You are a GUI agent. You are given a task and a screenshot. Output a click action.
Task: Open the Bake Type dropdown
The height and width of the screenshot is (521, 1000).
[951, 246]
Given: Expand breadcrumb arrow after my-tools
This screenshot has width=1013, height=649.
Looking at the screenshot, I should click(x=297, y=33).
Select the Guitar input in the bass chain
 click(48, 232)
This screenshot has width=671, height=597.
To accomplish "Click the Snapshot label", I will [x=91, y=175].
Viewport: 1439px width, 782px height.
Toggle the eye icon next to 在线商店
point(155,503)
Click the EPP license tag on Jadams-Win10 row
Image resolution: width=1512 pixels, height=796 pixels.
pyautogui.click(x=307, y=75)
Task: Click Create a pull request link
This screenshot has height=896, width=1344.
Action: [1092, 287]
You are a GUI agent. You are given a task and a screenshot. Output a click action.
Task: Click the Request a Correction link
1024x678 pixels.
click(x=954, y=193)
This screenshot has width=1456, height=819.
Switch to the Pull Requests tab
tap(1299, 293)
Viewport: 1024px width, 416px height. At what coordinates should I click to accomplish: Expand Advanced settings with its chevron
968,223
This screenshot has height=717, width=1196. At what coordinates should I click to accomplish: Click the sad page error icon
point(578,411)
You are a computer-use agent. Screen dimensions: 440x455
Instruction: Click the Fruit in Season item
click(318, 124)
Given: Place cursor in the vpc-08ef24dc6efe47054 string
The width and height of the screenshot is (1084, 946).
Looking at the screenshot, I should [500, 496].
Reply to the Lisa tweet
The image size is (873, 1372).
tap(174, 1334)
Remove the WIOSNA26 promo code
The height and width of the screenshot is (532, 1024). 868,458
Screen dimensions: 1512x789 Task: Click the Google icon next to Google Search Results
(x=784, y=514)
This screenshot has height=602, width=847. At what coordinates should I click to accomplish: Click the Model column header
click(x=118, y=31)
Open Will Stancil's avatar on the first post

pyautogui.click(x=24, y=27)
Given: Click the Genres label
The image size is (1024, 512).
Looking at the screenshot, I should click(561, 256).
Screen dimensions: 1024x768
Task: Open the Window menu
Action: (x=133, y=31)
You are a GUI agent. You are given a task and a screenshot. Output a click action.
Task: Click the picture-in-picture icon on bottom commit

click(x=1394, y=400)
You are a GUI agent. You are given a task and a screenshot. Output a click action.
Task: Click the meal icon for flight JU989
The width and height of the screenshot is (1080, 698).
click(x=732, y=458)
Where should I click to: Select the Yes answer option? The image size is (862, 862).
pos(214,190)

────────────────

Repeat the lines from the one containing "Given: Place cursor" up to and including the one containing "(x=784, y=514)", putting "discount code" in place of "promo code" and keeping everything else the same.

=== Solution ===
Given: Place cursor in the vpc-08ef24dc6efe47054 string
The width and height of the screenshot is (1084, 946).
Looking at the screenshot, I should [500, 496].
Reply to the Lisa tweet
The image size is (873, 1372).
tap(174, 1334)
Remove the WIOSNA26 discount code
The height and width of the screenshot is (532, 1024). 868,458
Screen dimensions: 1512x789 Task: Click the Google icon next to Google Search Results
(x=784, y=514)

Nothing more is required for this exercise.